Clearly, we have $t^* = 115.2 > 1.96$, so we will reject the null hypothesis $H_0$.

### p-Value Approach:
p-value for right-tailed test: $p = P(t \geq t^*)$

In [None]:
print("The p-value is: ", stats.t.sf(t_test, df=n-1))

Clearly, the p-value $\approx$ 0 $< \alpha = 0.05$. So, we reject the null hypothesis.

### 3. Is the variance in BMI is lesser than $40 kg/m^2$?

$H_0$: $\sigma^2 \geq 40$

$H_a$: $\sigma^2 < 40$

In [None]:
bmi_data = dfo["BMI"].tolist()
n = len(bmi_data)
sigma0 = 40
var = np.var(bmi_data)
ts = ((n-1)*var)/(sigma0)
print("Value of the test statistic:", ts)


In [None]:
var

Critical value: $\chi^2_L$ at $1-\alpha$ and $n-1$ degrees of freedom.

In [None]:
print("Critical value:", stats.chi2.ppf(q=0.05, df=n-1))

### Rejection Region Approach
We can reject $H_0$ if $\chi^2_{test} < \chi^2_L$, where $\chi^2_{test}$ is the test statistic. However, here we have that $\chi^2_{test} > \chi^2_L$. Hence, we fail to reject the null hypothesis.

### p-Value Approach
p-Value for left-tailed test is $p = P(\chi^2 \leq \chi^2_{test})$.

In [None]:
stats.chi2.cdf(ts, df=n-1)

Clearly, $p \approx 1 > 0.05 = \alpha$, so we fail to reject the null hypothesis.

 We do not have enough evidence to claim that the US population's BMI variability is less than 40 $kg/m^2$. A greater variance in BMI indicates that the individuals have a wide range of body sizes and shapes.

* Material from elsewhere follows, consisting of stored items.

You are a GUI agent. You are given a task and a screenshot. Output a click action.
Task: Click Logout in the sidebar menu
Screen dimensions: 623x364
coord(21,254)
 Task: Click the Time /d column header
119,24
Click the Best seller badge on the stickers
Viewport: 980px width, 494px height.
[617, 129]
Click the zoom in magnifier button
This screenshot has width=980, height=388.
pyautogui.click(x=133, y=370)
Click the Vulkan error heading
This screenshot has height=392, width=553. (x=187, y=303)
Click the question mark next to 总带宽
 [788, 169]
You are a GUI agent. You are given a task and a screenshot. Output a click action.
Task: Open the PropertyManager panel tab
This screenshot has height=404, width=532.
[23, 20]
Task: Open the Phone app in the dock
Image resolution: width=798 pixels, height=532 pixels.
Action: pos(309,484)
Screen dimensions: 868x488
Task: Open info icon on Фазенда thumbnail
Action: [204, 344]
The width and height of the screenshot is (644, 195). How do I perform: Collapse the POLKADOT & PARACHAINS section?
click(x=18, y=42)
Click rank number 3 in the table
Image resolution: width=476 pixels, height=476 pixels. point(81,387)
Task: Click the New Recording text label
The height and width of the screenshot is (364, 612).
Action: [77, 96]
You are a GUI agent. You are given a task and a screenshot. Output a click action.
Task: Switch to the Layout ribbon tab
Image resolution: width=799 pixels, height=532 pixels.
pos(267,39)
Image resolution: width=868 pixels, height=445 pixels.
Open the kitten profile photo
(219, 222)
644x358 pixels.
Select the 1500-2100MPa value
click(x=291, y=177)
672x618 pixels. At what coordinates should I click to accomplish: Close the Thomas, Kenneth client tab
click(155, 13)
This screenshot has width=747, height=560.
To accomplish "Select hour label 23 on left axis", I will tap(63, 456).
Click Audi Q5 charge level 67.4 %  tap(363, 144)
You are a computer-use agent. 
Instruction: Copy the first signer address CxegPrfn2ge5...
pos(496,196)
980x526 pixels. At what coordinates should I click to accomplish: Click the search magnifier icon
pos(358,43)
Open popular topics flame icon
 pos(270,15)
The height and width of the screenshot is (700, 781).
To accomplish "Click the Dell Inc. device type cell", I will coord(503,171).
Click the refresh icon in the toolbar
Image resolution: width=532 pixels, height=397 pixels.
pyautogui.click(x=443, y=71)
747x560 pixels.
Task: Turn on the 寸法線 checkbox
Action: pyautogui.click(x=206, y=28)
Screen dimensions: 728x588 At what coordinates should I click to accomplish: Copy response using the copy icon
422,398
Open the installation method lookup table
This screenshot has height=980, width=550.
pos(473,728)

This could include both underweight and severely obese individuals.

### 4. Are men in the US more than 14.8 cm (5.8 inches) taller than women on average?

This might be, for example, relevant to the fashion industry in a sense that the apparels manufactured for men and women would have a difference of 14.8 cm in length on average.

Let $\mu_{men}$ and $\mu_{women}$ denote the mean population height of men and women respectively.

$H_0:$ Men in the US are not more than 14.8 cm taller than women on average $(\mu_{men} - \mu_{women} \leq 14.8)$

$H_a:$ Men in the US are more than 14.8 cm taller than women on average $(\mu_{men} - \mu_{women} > 14.8)$

This is a right-tailed test.

In [None]:
df_female = dfo.loc[dfo["Sex"]=="Female", :]
df_male = dfo.loc[dfo["Sex"]=="Male", :]
male_heights = df_male["Height_(cm)"].tolist()
female_heights = df_female["Height_(cm)"].tolist()
n_male = len(male_heights)
n_female = len(female_heights)
S_male = np.std(male_heights)        # Sample STD of height
S_female = np.std(female_heights)
mean_male = np.mean(male_heights)    # Sample mean height
mean_female = np.mean(female_heights)
print("Average height of male residents:", round(mean_male,3))
print("Average height of female residents:", round(mean_female,3))
print("(Sample) STD of heights of male residents:", round(S_male,3))
print("(Sample) STD of heights of female residents:", round(S_female,3))
print("Number of male residents (n1) = {} and number of female residents (n2) = {}".format(n_male, n_female))
print("Ratio of standard deviations (male/female):", round(S_male/S_female,3))

We may assume that the population variances of heights of men and women are nearly equal (since the ratio of standard deviations is less than 2). Hence, we use the pooled standard deviation.

In [None]:
var_male = np.var(male_heights)
var_female = np.var(female_heights)
Sp = math.sqrt(((n_male-1)*var_male + (n_female-1)*var_female)/(n_male+ n_female - 2)) #pooled STD
print("Pooled STD is:", Sp)

t_test = ((mean_male - mean_female) - 14.8)/(Sp * math.sqrt((1/n_male)+(1/n_female)))
print("The test statistic is:", t_test)

### Rejection Region Approach
We reject the null hypothesis if $t_{test} \geq t_{\alpha,\; n_1+n_2-2}$

In [None]:
t_crit = stats.t.ppf(q = 1-0.05, df = n_male+n_female-2)
print("Critical t-value at alpha = 0.05:", t_crit)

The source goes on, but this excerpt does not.